**WHAT TO DO:**
Copy out verbatim the lines of the data from the line containing "Task: Expand the 1 Night dropdown" through the line containing "point(939,70)", both included.

Records from a data collection
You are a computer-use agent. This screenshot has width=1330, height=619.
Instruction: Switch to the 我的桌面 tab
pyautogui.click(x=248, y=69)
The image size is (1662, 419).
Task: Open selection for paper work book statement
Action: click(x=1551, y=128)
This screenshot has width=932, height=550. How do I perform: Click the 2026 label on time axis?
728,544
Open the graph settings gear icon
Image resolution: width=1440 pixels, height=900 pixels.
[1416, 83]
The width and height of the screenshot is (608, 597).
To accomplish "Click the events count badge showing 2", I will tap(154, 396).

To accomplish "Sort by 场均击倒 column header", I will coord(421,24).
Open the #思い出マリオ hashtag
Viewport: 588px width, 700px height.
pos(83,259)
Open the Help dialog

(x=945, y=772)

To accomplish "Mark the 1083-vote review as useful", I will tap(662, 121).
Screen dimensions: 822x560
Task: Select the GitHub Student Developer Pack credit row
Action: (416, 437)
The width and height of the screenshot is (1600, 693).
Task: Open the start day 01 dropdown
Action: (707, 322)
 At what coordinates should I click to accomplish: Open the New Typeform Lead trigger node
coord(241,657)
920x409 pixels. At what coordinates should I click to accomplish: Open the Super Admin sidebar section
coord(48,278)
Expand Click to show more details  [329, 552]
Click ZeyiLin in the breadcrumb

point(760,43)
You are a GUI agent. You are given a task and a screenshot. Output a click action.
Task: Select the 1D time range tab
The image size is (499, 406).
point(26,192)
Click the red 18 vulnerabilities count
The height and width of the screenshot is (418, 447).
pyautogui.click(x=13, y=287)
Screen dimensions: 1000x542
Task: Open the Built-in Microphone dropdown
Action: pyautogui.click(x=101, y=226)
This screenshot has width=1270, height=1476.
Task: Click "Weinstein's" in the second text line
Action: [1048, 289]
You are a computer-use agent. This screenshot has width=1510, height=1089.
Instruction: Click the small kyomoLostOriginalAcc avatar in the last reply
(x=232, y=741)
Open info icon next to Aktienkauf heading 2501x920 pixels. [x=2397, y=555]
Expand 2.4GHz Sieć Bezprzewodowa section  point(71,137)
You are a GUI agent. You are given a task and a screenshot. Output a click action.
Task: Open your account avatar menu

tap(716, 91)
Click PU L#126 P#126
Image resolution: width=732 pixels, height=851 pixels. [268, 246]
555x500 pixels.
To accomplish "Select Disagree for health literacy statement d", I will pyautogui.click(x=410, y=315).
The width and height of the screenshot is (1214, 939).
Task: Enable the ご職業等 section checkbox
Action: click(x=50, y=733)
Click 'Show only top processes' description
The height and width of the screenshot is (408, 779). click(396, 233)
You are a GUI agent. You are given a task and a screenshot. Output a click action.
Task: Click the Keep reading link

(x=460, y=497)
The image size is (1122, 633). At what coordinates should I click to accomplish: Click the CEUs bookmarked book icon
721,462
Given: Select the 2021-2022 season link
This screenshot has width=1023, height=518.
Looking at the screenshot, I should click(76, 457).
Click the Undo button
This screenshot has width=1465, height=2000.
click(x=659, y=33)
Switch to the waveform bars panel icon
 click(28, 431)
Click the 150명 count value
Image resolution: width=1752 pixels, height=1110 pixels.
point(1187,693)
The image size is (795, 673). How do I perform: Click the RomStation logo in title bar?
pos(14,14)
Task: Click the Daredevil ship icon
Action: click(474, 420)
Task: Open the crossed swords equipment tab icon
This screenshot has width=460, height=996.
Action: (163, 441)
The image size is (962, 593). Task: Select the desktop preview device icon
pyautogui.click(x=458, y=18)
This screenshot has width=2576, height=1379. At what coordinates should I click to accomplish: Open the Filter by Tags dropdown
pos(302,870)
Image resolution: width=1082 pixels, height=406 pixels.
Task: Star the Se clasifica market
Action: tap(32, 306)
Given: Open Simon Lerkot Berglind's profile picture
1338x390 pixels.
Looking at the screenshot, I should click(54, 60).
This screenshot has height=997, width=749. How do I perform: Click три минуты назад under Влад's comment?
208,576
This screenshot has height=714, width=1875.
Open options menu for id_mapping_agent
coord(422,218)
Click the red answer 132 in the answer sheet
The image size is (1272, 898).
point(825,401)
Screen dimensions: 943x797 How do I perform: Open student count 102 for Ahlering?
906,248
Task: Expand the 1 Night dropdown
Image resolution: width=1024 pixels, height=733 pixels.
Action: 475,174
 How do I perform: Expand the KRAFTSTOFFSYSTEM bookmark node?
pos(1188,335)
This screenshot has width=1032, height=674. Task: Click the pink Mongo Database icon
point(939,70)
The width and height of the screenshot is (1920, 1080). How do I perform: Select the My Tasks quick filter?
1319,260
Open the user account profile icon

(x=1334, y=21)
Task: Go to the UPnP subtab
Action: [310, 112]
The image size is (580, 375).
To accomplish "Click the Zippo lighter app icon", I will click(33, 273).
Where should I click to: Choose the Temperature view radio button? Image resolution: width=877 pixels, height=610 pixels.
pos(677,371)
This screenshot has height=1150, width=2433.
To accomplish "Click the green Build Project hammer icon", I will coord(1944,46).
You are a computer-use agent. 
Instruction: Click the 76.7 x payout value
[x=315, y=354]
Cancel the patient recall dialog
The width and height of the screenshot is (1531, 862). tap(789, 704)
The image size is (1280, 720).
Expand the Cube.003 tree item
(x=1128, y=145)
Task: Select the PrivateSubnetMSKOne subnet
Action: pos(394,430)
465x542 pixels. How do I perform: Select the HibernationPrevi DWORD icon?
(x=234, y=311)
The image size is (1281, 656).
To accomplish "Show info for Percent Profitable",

**FULL SOLUTION:**
Task: Expand the 1 Night dropdown
Image resolution: width=1024 pixels, height=733 pixels.
Action: 475,174
 How do I perform: Expand the KRAFTSTOFFSYSTEM bookmark node?
pos(1188,335)
This screenshot has width=1032, height=674. Task: Click the pink Mongo Database icon
point(939,70)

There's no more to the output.